Wie schnell die Dynamos lernen können, bewies Offensivtalent Hasan Pepic, der bemerkte, dass Bäckermeister Steve Hauer beim Buttern der Stollen ein Fehler unterlief. Zuerst müssen natürlich die beim Backen verbrannten Rosinen vom Stollen gerieben werden, ehe man ihn mit warmer Butter und Zucker umhüllt. Hauer hatte es selbst demonstriert und dann in der Eile doch falsch gemacht, was Pepics gutem Auge nicht entgangen war.

So kam es letztlich zu einem verträglichen Ergebnis: Der Stollen schmecke gut, meinte Torjäger Mickael Poté, der sich verspätete, aber gerade noch rechtzeitig zum Verkosten der Stollen eingetroffen war. Als Stürmer beherrscht er offenbar die Kunst, immer dann da zu sein, wenn es darauf ankommt.

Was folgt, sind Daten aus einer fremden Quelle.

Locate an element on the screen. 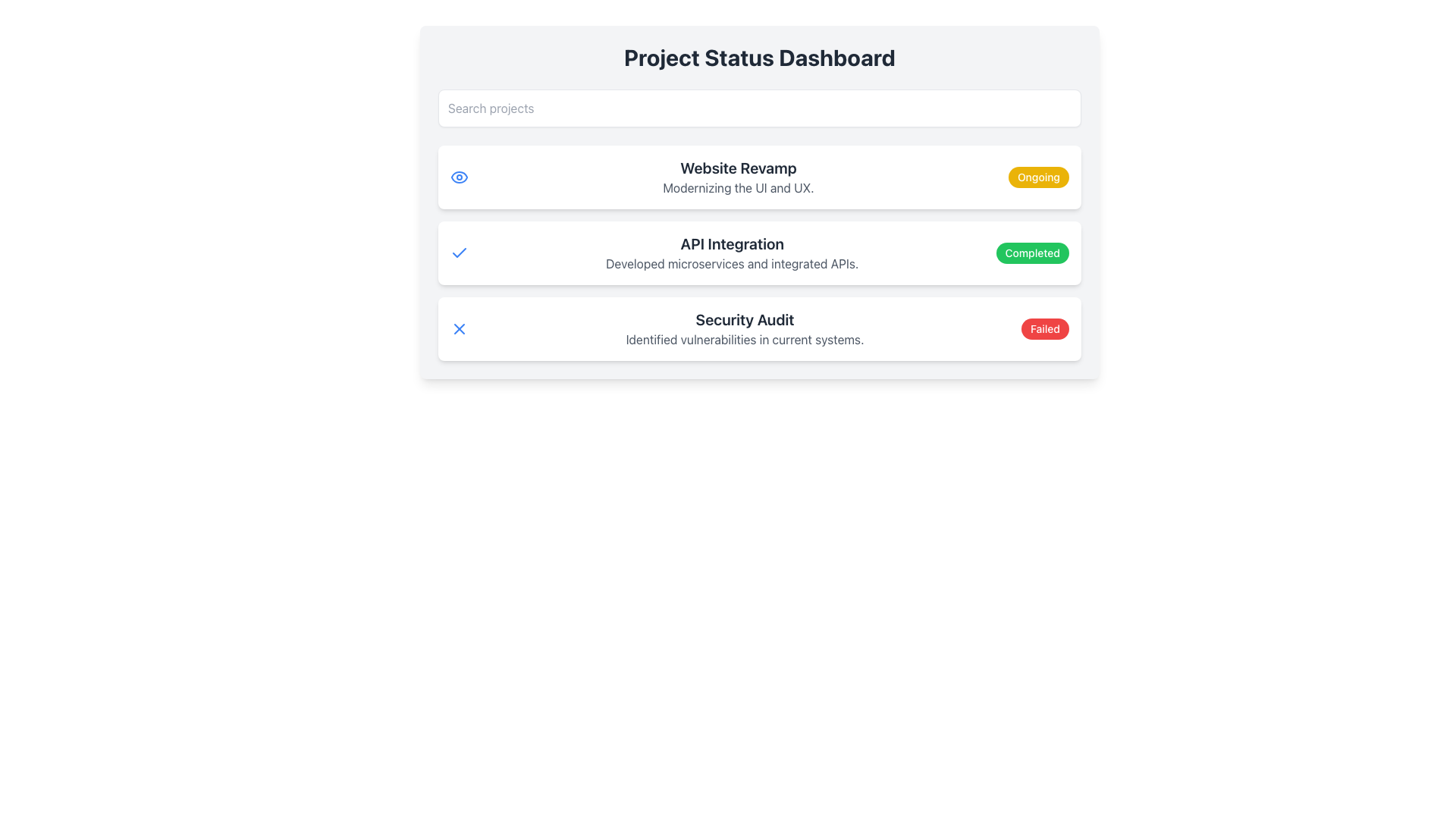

Er hatte auch etwas anderes beizutragen, das nach dem Geschmack der Dynamo-Fans sein dürfte: Vier Punkte werde man in den verbleibenden zwei Spielen des Jahres noch holen, versprach Poté.

Einen ernsten Hintergrund hatte der Auftritt der Dynamos auf dem „Augustusmarkt“ getauften Weihnachtsmarkt auch: Die Dynamo-Striezel werden später über den Verein Sonnenstrahl krebskranken Kindern und Jugendlichen in Dresden gespendet. Sonnenstrahl wird ebenfalls einen Teil des Verkaufserlöses vom Riesenstollen erhalten, der beim Stollenfest am 8. Dezember unter die Dresdner gebracht wird.